In 1846, Le Verrier became a member of the French Academy of Sciences, and in 1855, he was elected a foreign member of the Royal Swedish Academy of Sciences. Le Verrier's name is one of the 72 names inscribed on the Eiffel Tower.

Career

Early work
Le Verrier's first work in astronomy was presented to the Académie des Sciences in September 1839, entitled Sur les variations séculaires des orbites des planètes (On the Secular Variations of the Orbits of the Planets). This work addressed the then most-important question in astronomy: the stability of the Solar System, first investigated by Laplace. He was able to derive some important limits on the motions of the system, but due to the inaccurately-known masses of the planets, his results were tentative.

From 1844 to 1847, Le Verrier published a series of works on periodic comets, in particular those of Lexell, Faye and DeVico. He was able to show some interesting interactions with the planet Jupiter, proving that certain comets were actually the reappearance of previously-known comets flung into different orbits.

Discovery of Neptune

Le Verrier's most famous achievement is his prediction of the existence of the then unknown planet Neptune, using only mathematics and astronomical observations of the known planet Uranus. Encouraged by physicist Arago, Director of the Paris Observatory, Le Verrier was intensely engaged for months in complex calculations to explain small but systematic discrepancies between Uranus's observed orbit and the one predicted from the laws of gravity of Newton. At the same time, but unknown to Le Verrier, similar calculations were made by John Couch Adams in England. Le Verrier announced his final predicted position for Uranus's unseen perturbing planet publicly to the French Academy on 31 August 1846, two days before Adams's final solution was privately mailed to the Royal Greenwich Observatory. Le Verrier transmitted his own prediction by 18 September in a letter to Johann Galle of the Berlin Observatory. The letter arrived five days later, and the planet was found with the Berlin Fraunhofer refractor that same evening, 23 September 1846, by Galle and Heinrich d'Arrest within 1° of the predicted location near the boundary between Capricorn and Aquarius.
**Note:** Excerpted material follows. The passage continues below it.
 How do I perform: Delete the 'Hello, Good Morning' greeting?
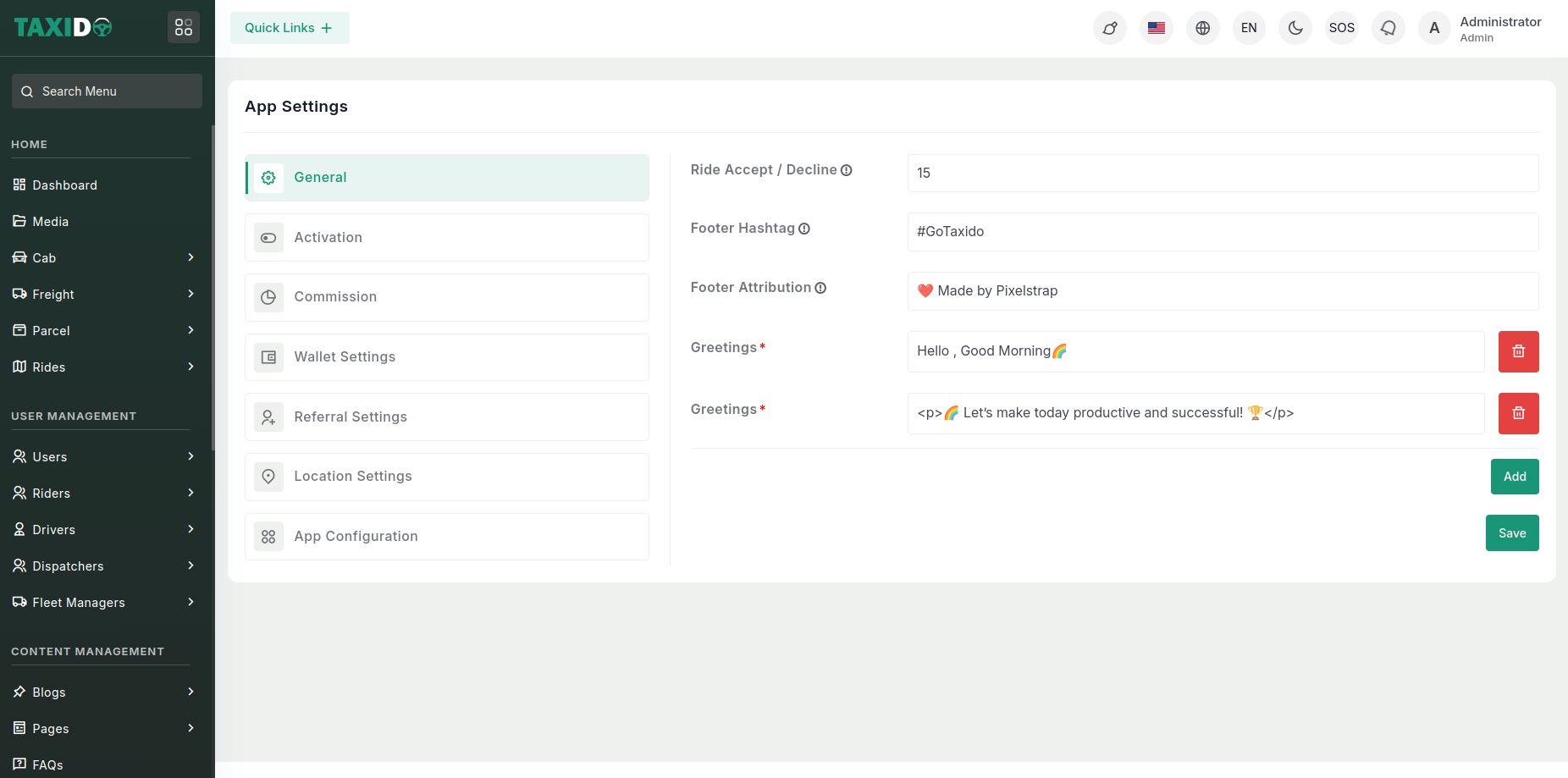click(1518, 351)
There was, and to an extent still is, controversy over the apportionment of credit for the discovery. There is no ambiguity to the discovery claims of Le Verrier, Galle, and d'Arrest. Adams's work was begun earlier than Le Verrier's but was finished later and was unrelated to the actual discovery. Not even the briefest account of Adams's predicted orbital elements was published until more than a month after Berlin's visual confirmation. Adams made full public acknowledgement of Le Verrier's priority and credit (not forgetting to mention the role of Galle) when he gave his paper to the Royal Astronomical Society in November 1846:

Tables of the planets 
Early in the 19th century, the methods of predicting the motions of the planets were somewhat scattered, having been developed over decades by many different researchers. In 1847, Le Verrier took on the task to "... embrace in a single work the entire planetary system, put everything in harmony if possible, otherwise, declare with certainty that there are as yet unknown causes of perturbations...", 
a work which would occupy him for the rest of his life.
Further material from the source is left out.